There are 2 Main Strains of Therapeutic Cannabis
Many people do not know there are 2 primary strains of medical marijuana: Cannabis sativa and Cannabis indica. These 2 strains have different effects on the body. Cannabis sativa produces a relaxing effect and is effective in treating pain, inflammation, spasms, anxiety, and insomnia. Cannabis indica strain produces a more uplifting effect and is effective in treating depression and fatigue, and works well as an appetite stimulant. Scientist have developed numerous hybrid strains taking advantage of beneficial effects of each depending on the desired result.
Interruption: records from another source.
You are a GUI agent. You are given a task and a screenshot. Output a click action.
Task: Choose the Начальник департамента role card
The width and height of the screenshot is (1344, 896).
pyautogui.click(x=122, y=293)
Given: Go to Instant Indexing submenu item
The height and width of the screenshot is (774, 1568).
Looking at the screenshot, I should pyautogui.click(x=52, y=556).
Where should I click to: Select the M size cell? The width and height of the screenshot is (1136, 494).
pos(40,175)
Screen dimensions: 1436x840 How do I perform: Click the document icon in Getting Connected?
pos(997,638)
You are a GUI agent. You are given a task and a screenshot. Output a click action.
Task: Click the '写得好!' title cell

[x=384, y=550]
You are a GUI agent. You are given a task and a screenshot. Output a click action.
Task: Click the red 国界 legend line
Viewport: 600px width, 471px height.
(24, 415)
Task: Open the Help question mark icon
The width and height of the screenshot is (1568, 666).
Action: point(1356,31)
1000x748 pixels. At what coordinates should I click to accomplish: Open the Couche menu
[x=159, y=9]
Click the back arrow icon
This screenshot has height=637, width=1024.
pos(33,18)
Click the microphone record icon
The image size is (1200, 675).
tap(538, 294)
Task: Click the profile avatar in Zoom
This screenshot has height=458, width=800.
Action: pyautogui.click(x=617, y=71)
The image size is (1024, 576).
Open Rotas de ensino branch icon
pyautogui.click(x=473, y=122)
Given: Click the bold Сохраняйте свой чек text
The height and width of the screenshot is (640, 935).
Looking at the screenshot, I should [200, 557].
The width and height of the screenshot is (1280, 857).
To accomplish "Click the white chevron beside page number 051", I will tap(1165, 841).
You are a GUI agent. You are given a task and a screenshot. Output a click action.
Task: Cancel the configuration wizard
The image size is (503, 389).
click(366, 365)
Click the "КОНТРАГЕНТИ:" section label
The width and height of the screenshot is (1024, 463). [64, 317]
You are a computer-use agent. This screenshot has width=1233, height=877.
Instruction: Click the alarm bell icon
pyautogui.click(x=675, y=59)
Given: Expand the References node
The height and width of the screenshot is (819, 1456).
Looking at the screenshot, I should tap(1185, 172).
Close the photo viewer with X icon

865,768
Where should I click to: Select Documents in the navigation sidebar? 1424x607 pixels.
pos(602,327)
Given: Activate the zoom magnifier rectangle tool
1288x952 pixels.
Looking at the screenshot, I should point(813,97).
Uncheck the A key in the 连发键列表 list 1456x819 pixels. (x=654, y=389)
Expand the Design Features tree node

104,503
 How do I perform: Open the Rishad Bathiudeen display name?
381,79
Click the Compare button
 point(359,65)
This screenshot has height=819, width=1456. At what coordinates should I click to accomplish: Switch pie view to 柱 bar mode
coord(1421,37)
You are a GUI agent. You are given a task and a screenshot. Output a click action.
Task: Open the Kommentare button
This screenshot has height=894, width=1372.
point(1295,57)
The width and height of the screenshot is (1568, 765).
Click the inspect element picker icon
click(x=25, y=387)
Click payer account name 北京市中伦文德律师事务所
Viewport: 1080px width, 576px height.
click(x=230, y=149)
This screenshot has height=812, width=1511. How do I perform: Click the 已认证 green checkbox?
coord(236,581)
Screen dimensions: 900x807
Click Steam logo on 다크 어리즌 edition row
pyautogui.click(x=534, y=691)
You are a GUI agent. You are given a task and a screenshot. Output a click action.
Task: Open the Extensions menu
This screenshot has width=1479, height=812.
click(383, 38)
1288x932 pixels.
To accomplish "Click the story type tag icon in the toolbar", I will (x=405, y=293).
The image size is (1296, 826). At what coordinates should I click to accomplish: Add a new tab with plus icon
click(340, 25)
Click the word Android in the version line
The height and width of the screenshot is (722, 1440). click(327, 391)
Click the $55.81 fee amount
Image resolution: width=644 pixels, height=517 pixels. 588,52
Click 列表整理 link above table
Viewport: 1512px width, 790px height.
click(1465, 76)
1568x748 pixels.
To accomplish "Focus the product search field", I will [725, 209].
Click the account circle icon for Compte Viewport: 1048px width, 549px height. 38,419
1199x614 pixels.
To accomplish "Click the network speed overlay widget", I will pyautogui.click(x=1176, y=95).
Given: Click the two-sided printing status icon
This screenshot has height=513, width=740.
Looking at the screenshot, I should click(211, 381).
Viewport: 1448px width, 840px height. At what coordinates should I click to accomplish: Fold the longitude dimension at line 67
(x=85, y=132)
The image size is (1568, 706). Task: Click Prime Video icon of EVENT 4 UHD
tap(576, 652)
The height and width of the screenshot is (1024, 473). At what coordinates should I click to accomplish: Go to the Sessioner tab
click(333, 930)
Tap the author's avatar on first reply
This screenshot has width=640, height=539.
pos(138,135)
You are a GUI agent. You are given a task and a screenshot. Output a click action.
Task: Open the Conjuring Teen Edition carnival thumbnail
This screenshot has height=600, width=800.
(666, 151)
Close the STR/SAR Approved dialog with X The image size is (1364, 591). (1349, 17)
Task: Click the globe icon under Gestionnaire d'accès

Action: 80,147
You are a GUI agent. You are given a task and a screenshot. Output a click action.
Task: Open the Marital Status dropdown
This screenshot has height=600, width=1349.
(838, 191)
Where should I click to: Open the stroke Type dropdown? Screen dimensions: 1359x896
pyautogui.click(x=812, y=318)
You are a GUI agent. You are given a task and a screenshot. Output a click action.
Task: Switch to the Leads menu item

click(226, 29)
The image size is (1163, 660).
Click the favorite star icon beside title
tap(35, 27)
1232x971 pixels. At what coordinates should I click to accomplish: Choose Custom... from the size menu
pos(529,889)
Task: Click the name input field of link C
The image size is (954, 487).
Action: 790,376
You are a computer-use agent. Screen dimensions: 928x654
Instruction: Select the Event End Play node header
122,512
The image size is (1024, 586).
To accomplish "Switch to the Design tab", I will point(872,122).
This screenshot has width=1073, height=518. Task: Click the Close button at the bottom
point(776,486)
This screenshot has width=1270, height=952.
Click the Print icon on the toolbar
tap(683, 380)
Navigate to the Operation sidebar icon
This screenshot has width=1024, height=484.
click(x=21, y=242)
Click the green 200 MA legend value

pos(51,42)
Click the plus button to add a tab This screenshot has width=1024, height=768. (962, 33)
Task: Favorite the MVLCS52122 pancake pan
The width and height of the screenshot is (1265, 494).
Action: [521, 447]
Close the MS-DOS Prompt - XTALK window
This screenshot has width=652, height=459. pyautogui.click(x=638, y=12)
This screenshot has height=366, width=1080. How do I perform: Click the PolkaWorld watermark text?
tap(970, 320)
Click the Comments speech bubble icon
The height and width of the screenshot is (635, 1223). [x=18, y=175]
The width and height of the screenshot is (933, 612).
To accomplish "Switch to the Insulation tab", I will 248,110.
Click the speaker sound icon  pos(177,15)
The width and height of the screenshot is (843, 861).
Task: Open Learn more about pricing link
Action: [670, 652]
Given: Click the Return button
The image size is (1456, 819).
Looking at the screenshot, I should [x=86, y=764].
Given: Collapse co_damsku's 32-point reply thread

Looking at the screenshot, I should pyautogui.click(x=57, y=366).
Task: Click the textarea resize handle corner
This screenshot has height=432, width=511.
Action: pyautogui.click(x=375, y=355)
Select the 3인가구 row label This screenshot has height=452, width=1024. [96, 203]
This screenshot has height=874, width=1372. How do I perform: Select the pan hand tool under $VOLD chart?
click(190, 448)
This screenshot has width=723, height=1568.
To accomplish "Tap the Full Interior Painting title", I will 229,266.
There are Receptors in the Body for Cannabis’ Active Ingredients
The body has a signaling system that produces its own cannabinoids and reacts to cannabinoids, the active ingredients found in marijuana. You may have heard to the 2 main cannabinoids – THC or tetrahydrocannabinol and CBD or cannabidiol which are the most common and most potent. 2 types of endocannabinoid receptors have been discovered in the human body: CB1 receptors that are found in the brain and play a role in processes of reward, cognition, pain perception, and motor control, and CB2 receptors that are found in the spleen, white blood cells, and other peripheral areas of the body.